A CONSPIRACY OF BONES

Another sweltering month in Charlotte, another boatload of mysteries past and present for overworked, overstressed forensic anthropologist Temperance Brennan.

A week after the night she chases but fails to catch a mysterious trespasser outside her town house, some unknown party texts Tempe four images of a corpse that looks as if it’s been chewed by wild hogs, because it has been. Showboat Medical Examiner Margot Heavner makes it clear that, breaking with her department’s earlier practice (The Bone Collection, 2016, etc.), she has no intention of calling in Tempe as a consultant and promptly identifies the faceless body herself as that of a young Asian man. Nettled by several errors in Heavner’s analysis, and even more by her willingness to share the gory details at a press conference, Tempe launches her own investigation, which is not so much off the books as against the books. Heavner isn’t exactly mollified when Tempe, aided by retired police detective Skinny Slidell and a host of experts, puts a name to the dead man.

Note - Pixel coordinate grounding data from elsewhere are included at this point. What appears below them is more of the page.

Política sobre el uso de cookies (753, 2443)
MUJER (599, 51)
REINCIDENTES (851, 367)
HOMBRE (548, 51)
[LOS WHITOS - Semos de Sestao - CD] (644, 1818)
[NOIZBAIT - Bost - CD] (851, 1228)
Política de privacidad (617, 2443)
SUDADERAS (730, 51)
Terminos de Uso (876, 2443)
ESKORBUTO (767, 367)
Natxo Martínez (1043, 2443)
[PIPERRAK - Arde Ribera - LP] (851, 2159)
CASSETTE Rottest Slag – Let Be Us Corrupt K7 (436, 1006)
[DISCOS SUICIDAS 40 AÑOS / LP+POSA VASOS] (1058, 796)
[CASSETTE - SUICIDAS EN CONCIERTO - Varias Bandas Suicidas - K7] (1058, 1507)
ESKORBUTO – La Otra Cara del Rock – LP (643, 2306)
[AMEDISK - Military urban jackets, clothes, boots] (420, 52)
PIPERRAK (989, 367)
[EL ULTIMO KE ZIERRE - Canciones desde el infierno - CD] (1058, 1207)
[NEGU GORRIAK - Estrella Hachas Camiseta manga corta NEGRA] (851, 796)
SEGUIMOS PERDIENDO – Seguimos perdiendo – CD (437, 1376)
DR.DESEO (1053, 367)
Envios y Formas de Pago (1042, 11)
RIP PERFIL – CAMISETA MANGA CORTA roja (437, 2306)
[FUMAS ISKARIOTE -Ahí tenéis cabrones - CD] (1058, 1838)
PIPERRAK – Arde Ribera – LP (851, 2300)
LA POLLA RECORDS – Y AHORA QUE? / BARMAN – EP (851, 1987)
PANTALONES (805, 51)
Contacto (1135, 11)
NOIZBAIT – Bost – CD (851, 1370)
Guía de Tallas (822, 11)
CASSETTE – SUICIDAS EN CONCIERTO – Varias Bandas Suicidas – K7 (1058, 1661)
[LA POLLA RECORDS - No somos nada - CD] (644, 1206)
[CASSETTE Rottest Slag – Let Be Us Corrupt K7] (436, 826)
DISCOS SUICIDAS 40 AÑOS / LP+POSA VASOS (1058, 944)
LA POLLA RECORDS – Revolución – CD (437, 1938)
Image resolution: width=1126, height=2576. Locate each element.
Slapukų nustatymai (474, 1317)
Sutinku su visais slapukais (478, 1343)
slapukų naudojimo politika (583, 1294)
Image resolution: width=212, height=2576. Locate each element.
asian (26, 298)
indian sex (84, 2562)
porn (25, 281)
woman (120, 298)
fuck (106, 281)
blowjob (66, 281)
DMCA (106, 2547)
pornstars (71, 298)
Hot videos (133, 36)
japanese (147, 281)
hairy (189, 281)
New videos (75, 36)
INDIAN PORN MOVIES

But the hints of other crimes Tempe’s identification uncovers, particularly crimes against children, spur her on to redouble her efforts despite the new M.E.’s splenetic outbursts. Before he died, it seems, Felix Vodyanov was linked to a passenger ferry that sank in 1994, an even earlier U.S. government project to research biological agents that could control human behavior, the hinky spiritual retreat Sparkling Waters, the dark web site DeepUnder, and the disappearances of at least four schoolchildren, two of whom have also turned up dead. And why on earth was Vodyanov carrying Tempe’s own contact information? The mounting evidence of ever more and ever worse skulduggery will pull Tempe deeper and deeper down what even she sees as a rabbit hole before she confronts a ringleader implicated in “Drugs. Fraud. Breaking and entering. Arson. Kidnapping. How does attempted murder sound?”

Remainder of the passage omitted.